In September, at Nandawgon City Wall of the old Arakan temple complex of Mrauk-U children playing in the area found a hidden haul of some 400,000 methamphetamine pills, Mrauk-U Township police force have said.
Earlier this month, about 600,000 pills were found by Rangoon Division Police hidden in bales of clothes on a bus that was about to leave Rangoon for Arakan State.
Mrauk-U residents said they were surprised to hear that such a large amount of drugs was found in their small community, located some 50 km (30 miles) north of the Arakan capital Sittwe and about 150 km (90 miles) southeast of the Burma-Bangladesh border.
“Police still can’t find the owner. It is the largest drug bust in Mrauk-U so far,” said local resident Maung Than. “Since most of the people in Mrauk-U are poor they can hardly afford such expensive drug. Some youths use expensive drug, but the number is very limited.
“So, the tablets seized at Nandawgon would have been meant for export to the neighboring country, I think,” he said.
Some Arakanese politicians said that in recent years they witnessed an increase in drug abuse among Arakanese youths.
“It can be said drug abuse is the worst in Sittwe. Particularly, the extent to which it has spread among students and youths is a real concern,” Sittwe resident and Arakan State Assembly lawmaker Aung Mya Kyaw told The Irrawaddy.
He said he believed the abuse was linked to an increase in drug trafficking to neighboring Bangladesh, adding, “The state authorities do not pay attention to drug problem.”
Ba Shwe, an Arakanese resident of Maungdaw Township, said, “Those aged between 18 and 25 are using more [drugs]. Since this is a border area, [abuse] is worse and police and authorities concerned do not give serious attention. Everyone knows who buys and sells drug as our Maungdaw Township is quite small.”
Drugs from Shan State, Asia’s biggest region for production of methamphetamine and opium, are known to be trafficked from northern Burma into India’s northeastern states. Reports of cross-border drug-trafficking to Bangladesh through the Arakan region, although often offering scant detail, have appeared in the Bangladeshi media.

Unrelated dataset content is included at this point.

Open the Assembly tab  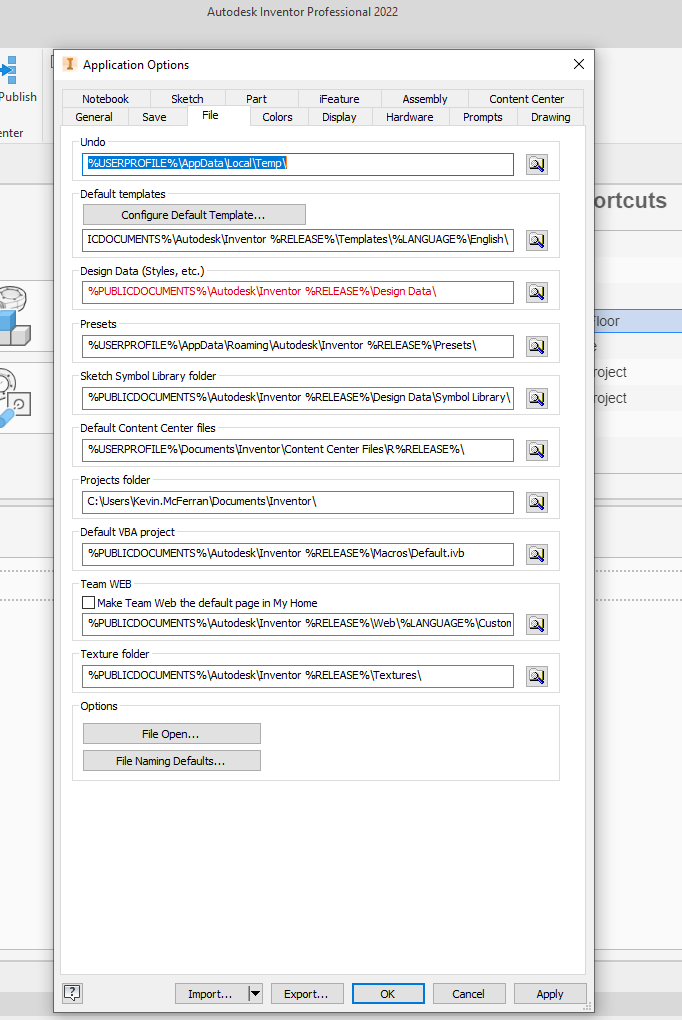pos(425,99)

Win Myaing, an Arakan State government spokesman, confirmed that illicit drugs were regularly being seized in the state, but declined to be drawn on whether this pointed to a rise in drug trade.
“There have been frequent drug busts, there were also in the past,” he said, adding that most seized drugs were being trafficked from Burma to Bangladesh via Arakan State.

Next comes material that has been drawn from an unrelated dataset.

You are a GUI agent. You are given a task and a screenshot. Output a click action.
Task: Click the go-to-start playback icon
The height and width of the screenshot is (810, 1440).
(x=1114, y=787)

Since 2012, Sittwe and townships in northern Arakan State, such Kyauktaw, Mrauk-U, Maungdaw, and Buthidaung, have been the scene of outbreaks of bloody inter-communal violence between the Arakanese Buddhists majority of state and the roughly 1 million Rohingya Muslims who live in parts of northern Arakan.
Border townships Maungdaw and Buthidaung are not easily accessible due to a heavy presence of security forces, which have been deployed to guard the border and to enforce a range of harsh restrictions on the stateless Rohingya who make up most of the population in the two townships.

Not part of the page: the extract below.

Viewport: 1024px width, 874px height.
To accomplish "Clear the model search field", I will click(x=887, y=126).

Win Myaing, whose has frequently levelled all sorts of public accusations against the Rohingya, was quick to blame the drug trafficking reports on the stateless minority, especially on the 140,000 displaced Muslims forced to live in crowded, squalid camps around Sittwe and in northern Arakan.
“Since they [displaced Rohingya] have a lot of money provided by international [aid] community, they can deal and use drugs,” he claimed.
In Bangladesh, where tens of thousands of Rohinya refugees live in camps near the border, nationalist politicians and media have reportedly also been keen to link the unpopular group to drug trafficking from Burma.
Jeremy Douglas, Southeast Asia and Pacific regional representative for the UN Office on Drugs and Crime in Bangkok, told UN news agency IRIN in June that there had been no confirmed reports of Rohingya involvement in drug trafficking, but he added, “Drug trafficking networks … use people who don’t have much to lose to operate in dangerous border areas—this is what appears to be happening between Bangladesh and Myanmar.”